The cure rates of Helicobacter pylori (H. pylori) eradication therapy using a proton pump inhibitor (PPI) and antimicrobial agents such as amoxicillin, clarithromycin, and metronidazole are mainly influenced by bacterial susceptibility to antimicrobial agents and the magnitude of the inhibition of acid secretion. Annual cure rates have gradually decreased because of the increased prevalence of H. pylori strains resistant to antimicrobial agents, especially to clarithromycin. Alternative regimens have therefore been developed incorporating different antimicrobial agents. Further, standard PPI therapy (twice-daily dosing) often fails to induce a long-term increase in intragastric pH > 4.0. Increasing the eradication rate requires more frequent and higher doses of PPIs. Therapeutic efficacy related to acid secretion is influenced by genetic factors such as variants of the genes encoding drug-metabolizing enzymes (e.g., cytochrome P450 2C19, CYP2C19), drug transporters (e.g., multidrug resistance protein-1; ABCB1), and inflammatory cytokines (e.g., interleukin-1β). For example, quadruple daily administration of PPI therapy potently inhibits acid secretion within 24 h, irrespective of CYP2C19 genotype. Therefore, tailored H. pylori eradication regimens that address acid secretion and employ optimal antimicrobial agents based on results of antimicrobial agent-susceptibility testing may prove effective in attaining higher eradication rates.
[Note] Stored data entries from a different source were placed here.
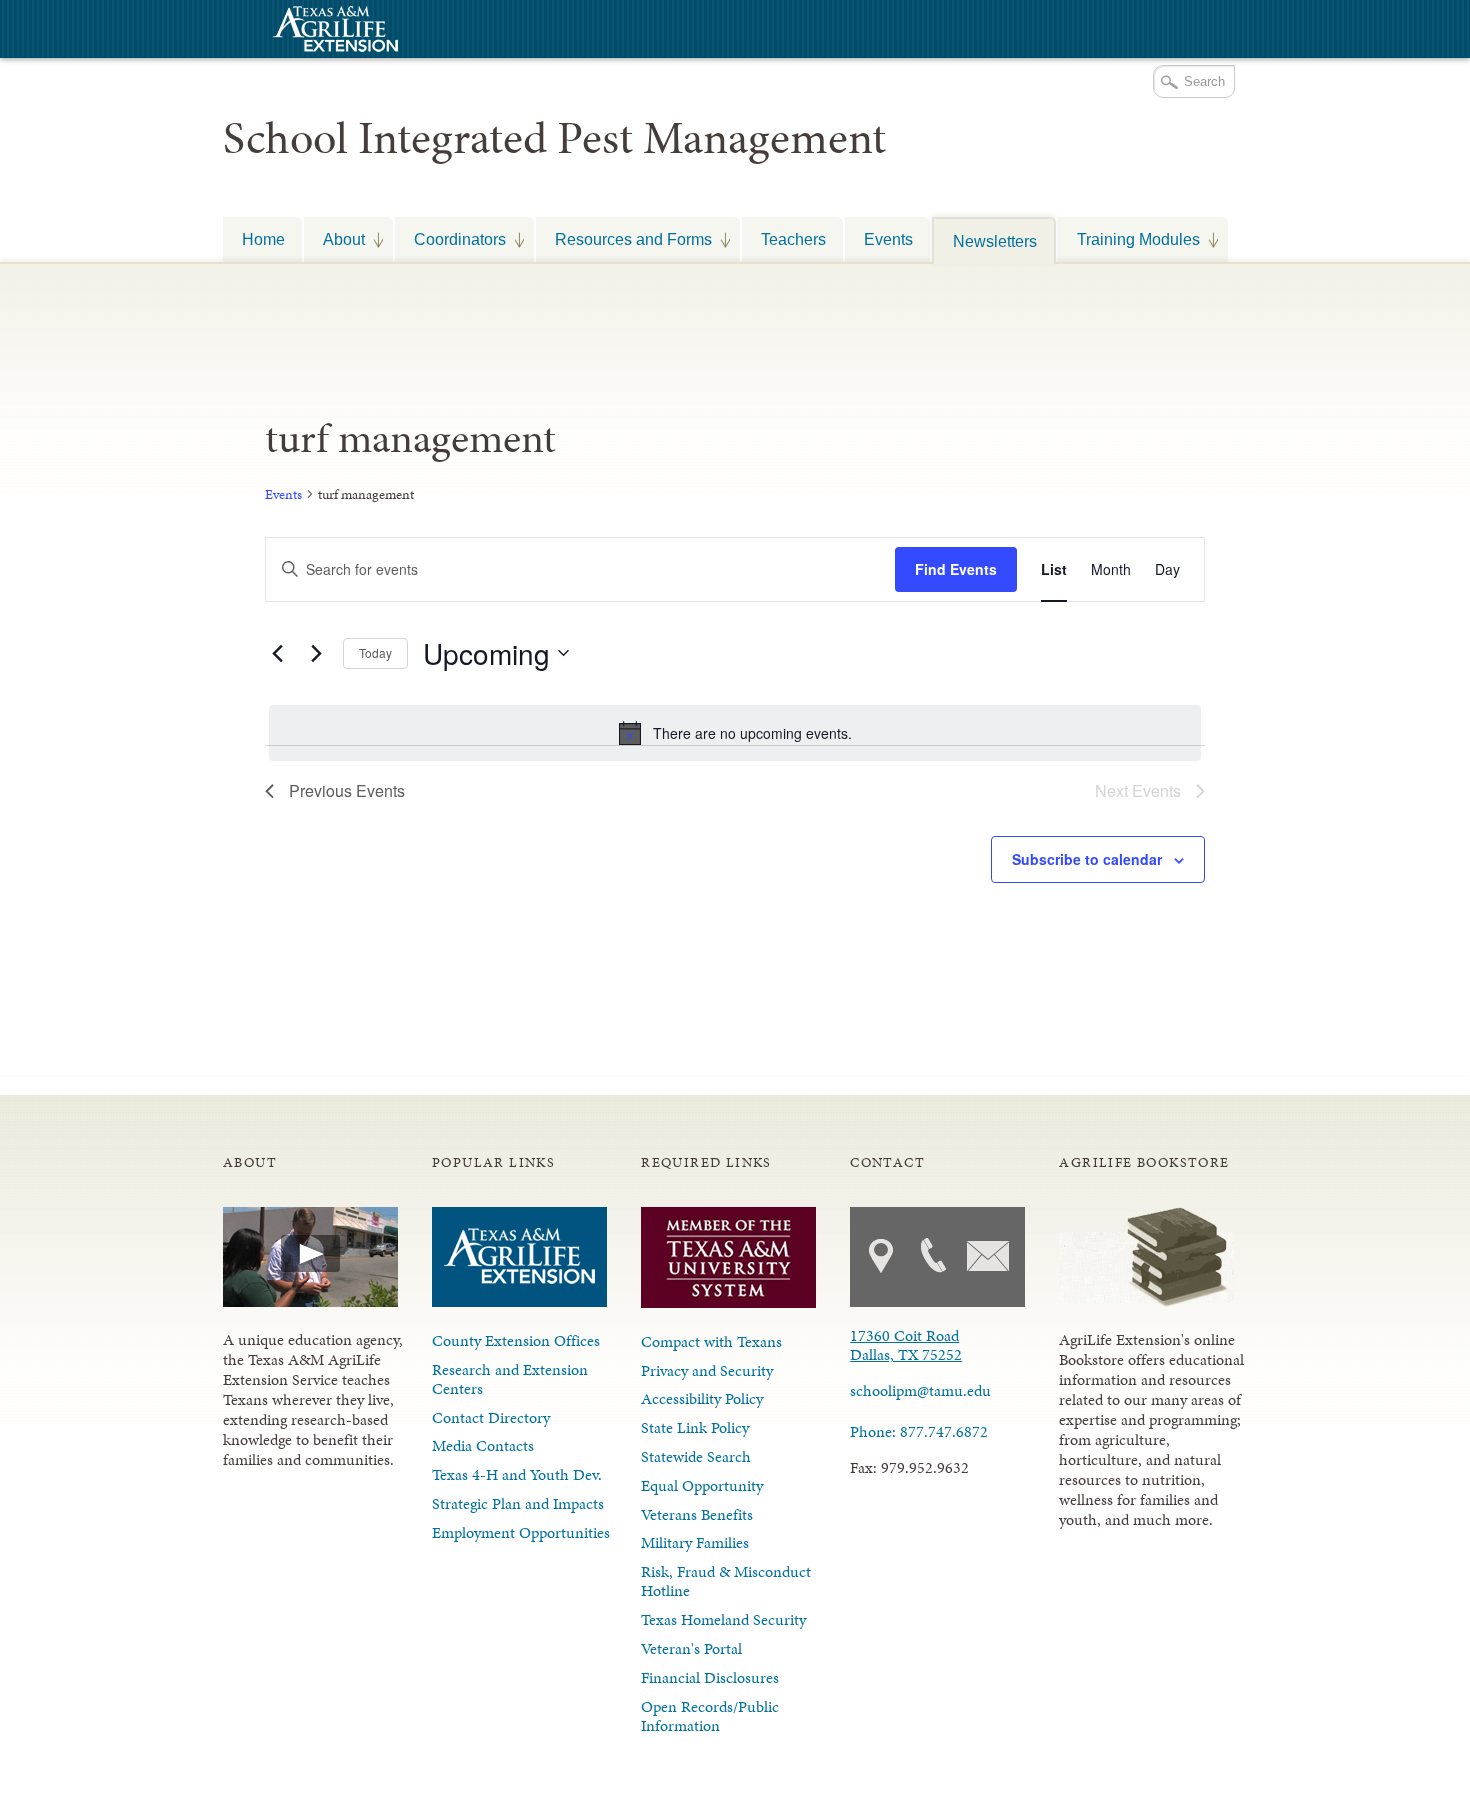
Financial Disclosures (710, 1677)
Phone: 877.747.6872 (919, 1431)
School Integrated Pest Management (554, 138)
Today (375, 652)
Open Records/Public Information (710, 1716)
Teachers (793, 239)
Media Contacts (483, 1445)
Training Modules (1129, 239)
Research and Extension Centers (510, 1379)
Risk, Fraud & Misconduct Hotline (726, 1581)
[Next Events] (316, 653)
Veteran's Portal (691, 1648)
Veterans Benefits (697, 1514)
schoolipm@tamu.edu (920, 1390)
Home (263, 239)
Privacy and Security (707, 1370)
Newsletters (995, 241)
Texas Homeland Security (723, 1619)
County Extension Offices (516, 1340)
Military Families (695, 1542)
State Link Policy (695, 1427)
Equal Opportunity (702, 1485)
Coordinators (450, 239)
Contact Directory (491, 1417)
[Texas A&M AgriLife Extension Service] (333, 31)
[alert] (735, 733)
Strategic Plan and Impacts (518, 1503)
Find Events (956, 569)
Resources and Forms (624, 239)
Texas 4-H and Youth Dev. (517, 1474)
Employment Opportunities (521, 1532)
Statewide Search (696, 1456)
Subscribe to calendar (1087, 859)
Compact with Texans (711, 1341)
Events (888, 239)
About (334, 239)
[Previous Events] (277, 653)
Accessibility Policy (702, 1398)
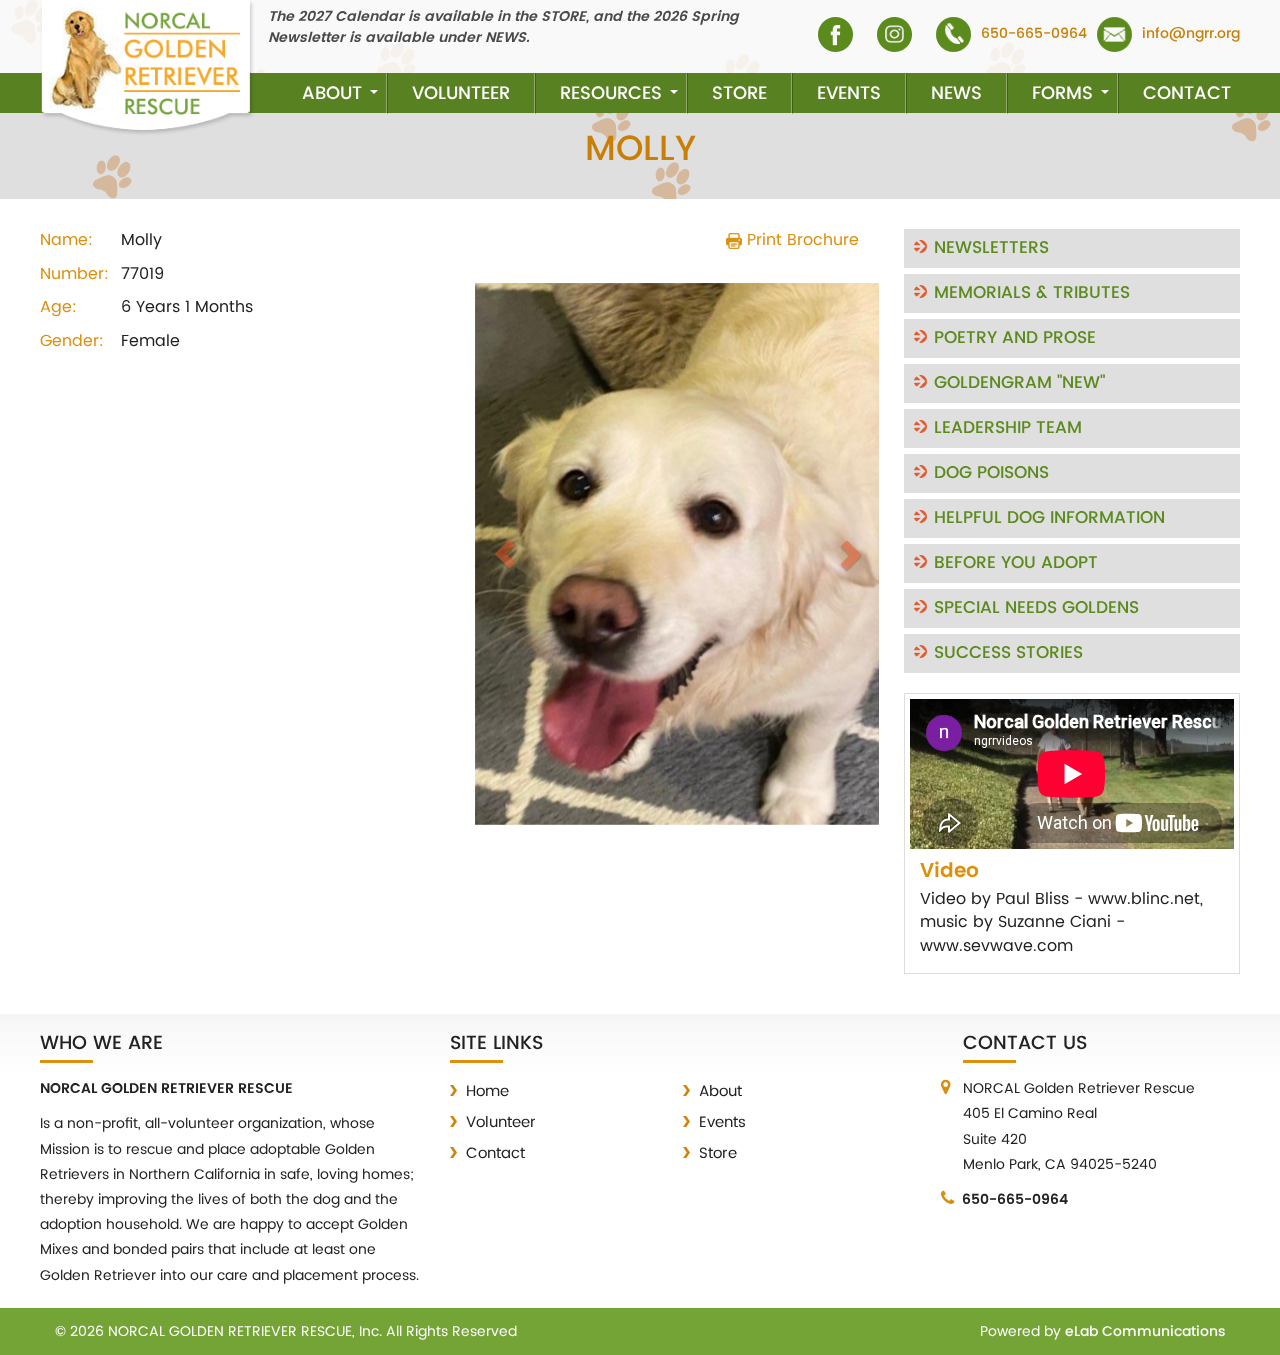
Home (487, 1091)
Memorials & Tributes (1032, 293)
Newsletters (991, 248)
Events (849, 93)
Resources (611, 93)
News (956, 93)
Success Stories (1008, 653)
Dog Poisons (991, 473)
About (332, 93)
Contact (1187, 93)
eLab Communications (1145, 1331)
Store (739, 93)
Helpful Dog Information (1049, 518)
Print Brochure (800, 240)
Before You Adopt (1016, 563)
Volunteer (461, 93)
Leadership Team (1008, 428)
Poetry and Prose (1015, 338)
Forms (1062, 93)
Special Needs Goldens (1036, 608)
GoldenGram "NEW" (1019, 383)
Keywords: Helicobacter pylori; Tailored eradication therapy; Proton pomp inhibitor; Cytochrome P450 2C19; Clarithromycin

Core tip: The eradication for Helicobacter pylori infection is mainly influenced by antibiotic susceptibility and insufficient acid inhibition [e.g., cytochrome P450 2C19 (CYP2C19) genotype, proton pump inhibitor (PPI) dose, and PPI treatment schedule]. When a PPI is administered to CYP2C19 rapid metabolizers and intermediate metabolizers, plasma levels of PPIs cannot be maintained between once-daily doses. The intragastric pH attained with four-times-daily-dosing of PPI is significantly higher than those observed when PPI is administered as once-daily-dosing of four-fold doses or twice-daily-dosing of two-fold doses. We describe a tailored treatment that was designed according to pharmacogenomics and antimicrobial susceptibility to achieve an eradication rate exceeding 95%, irrespective of different CYP2C19 genotypes.